第245話
「こいつらはイタリア在住のアラブ人のようですぜ」覆面を剥いでみせて褐色肌が目立ったのと、イタリア語を使っていて不自然が無かったのを指摘する。
――強盗団ではなくてテロリストか? もし爆弾を使う自爆ならば、ここで頑張っていてもペチャンコになっちまうぞ!
「イスラム過激派の自爆テロ要員の可能性が極めて高い。早く脱出すべきだろう」
それが違っても問題にはならないと強気に断言する。
「警察が来るのを待つべきでは?」
渋々志願したやつが持久戦を訴えてくる。
「じゃあお前は」他の連中が賛成するのを確認し「一人で残ればいい」
ホテルを倒壊させるにはかなりのヶ所に爆薬を仕掛けなければならない。正確にはわかりはしないが、数十の基点となる柱を破壊する必要があるだろう。

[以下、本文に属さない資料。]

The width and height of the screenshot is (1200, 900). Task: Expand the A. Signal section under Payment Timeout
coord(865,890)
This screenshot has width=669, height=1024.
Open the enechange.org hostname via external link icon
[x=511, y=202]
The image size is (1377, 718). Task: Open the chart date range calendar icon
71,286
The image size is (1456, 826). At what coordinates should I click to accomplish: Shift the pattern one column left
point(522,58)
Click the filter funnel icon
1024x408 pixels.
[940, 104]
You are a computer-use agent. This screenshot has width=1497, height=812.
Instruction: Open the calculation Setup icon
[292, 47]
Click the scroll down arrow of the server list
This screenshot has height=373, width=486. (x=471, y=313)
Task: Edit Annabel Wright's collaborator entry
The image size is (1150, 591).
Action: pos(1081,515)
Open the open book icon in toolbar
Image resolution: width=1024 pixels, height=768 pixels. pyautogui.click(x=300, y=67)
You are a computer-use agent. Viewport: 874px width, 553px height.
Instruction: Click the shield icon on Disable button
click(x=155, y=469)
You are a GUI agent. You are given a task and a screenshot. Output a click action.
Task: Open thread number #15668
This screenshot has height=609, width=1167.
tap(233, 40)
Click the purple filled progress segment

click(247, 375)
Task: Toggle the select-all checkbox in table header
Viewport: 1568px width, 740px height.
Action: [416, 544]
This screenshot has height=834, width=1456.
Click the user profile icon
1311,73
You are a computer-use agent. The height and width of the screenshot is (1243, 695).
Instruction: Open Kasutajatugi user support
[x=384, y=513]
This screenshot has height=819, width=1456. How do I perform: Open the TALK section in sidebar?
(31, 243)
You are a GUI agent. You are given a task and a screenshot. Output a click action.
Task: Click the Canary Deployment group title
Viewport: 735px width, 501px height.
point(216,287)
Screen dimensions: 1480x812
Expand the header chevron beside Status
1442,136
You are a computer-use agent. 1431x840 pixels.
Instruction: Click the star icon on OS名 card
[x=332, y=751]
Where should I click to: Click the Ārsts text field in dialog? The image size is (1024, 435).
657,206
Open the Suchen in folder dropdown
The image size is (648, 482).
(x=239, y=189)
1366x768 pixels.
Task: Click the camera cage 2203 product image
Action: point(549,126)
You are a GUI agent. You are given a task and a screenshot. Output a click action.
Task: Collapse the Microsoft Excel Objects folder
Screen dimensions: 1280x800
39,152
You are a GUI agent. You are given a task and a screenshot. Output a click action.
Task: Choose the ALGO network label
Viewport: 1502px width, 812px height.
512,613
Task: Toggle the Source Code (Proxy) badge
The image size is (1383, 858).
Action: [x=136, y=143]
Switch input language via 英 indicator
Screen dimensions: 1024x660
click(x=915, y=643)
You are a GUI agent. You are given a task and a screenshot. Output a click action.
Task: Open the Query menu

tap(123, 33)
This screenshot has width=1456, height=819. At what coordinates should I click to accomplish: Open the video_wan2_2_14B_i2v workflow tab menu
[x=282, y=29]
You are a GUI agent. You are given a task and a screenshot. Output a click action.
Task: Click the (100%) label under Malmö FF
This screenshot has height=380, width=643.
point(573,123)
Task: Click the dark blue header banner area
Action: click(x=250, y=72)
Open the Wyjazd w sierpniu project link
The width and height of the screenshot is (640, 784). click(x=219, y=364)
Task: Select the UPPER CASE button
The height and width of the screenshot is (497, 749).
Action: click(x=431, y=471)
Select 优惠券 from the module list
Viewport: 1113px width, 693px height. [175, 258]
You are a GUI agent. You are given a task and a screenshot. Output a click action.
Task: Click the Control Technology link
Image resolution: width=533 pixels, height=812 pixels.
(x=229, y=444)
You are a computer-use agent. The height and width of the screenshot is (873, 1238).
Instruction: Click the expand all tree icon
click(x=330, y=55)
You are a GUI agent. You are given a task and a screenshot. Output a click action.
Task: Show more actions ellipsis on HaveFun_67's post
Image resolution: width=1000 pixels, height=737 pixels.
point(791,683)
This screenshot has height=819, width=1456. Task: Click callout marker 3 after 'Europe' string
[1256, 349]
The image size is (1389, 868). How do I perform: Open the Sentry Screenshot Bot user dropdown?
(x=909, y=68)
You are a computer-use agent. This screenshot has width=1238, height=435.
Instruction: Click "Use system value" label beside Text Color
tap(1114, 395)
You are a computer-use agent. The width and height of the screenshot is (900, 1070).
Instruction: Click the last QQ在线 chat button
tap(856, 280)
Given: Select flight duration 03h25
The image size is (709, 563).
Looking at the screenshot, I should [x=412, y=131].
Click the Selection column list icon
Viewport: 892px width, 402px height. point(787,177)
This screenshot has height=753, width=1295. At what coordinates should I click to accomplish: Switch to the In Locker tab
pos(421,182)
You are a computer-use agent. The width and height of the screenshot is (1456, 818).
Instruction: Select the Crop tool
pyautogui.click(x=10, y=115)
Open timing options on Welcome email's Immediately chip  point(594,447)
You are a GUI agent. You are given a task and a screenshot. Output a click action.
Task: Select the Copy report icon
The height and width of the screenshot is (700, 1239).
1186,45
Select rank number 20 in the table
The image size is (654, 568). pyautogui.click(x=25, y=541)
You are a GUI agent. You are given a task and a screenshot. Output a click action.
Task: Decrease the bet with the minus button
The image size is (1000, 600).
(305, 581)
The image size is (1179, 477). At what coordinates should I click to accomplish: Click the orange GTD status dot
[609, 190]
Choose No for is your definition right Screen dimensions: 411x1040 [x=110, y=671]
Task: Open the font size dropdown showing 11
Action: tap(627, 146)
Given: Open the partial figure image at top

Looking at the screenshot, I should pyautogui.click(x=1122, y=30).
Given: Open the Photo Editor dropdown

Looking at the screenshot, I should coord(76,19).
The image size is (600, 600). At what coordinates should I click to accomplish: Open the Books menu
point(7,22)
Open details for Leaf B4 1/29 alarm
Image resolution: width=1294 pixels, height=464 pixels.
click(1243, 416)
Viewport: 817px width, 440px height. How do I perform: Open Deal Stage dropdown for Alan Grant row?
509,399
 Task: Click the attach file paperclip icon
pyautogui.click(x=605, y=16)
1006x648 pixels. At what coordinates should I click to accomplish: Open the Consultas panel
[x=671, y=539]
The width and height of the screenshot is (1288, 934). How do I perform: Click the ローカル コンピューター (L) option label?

――一斉に起爆させるのに一々手作業なわけがない、携帯電話が使えなくなっているから通信妨害をかけている、急襲したならそれを解除して起爆しているような暇はないはずだ!
「そう言えば一人だけ下に連れていかれた男が居たな」
落ち着いたせいかそんなことを思い出す。残念ながら諦めてもらうことになるだろうが。
「ダッチマンだったな、紳士的な」
「助かるに越したことはないが、自身の命を優先するんだ」
「で、どうするんだいリーダー」
中年の男が島をそう呼ぶ。特に異存があるやつは居ない。少なからず全員がロビーを通過しているわけだから、記憶から配置を想定する。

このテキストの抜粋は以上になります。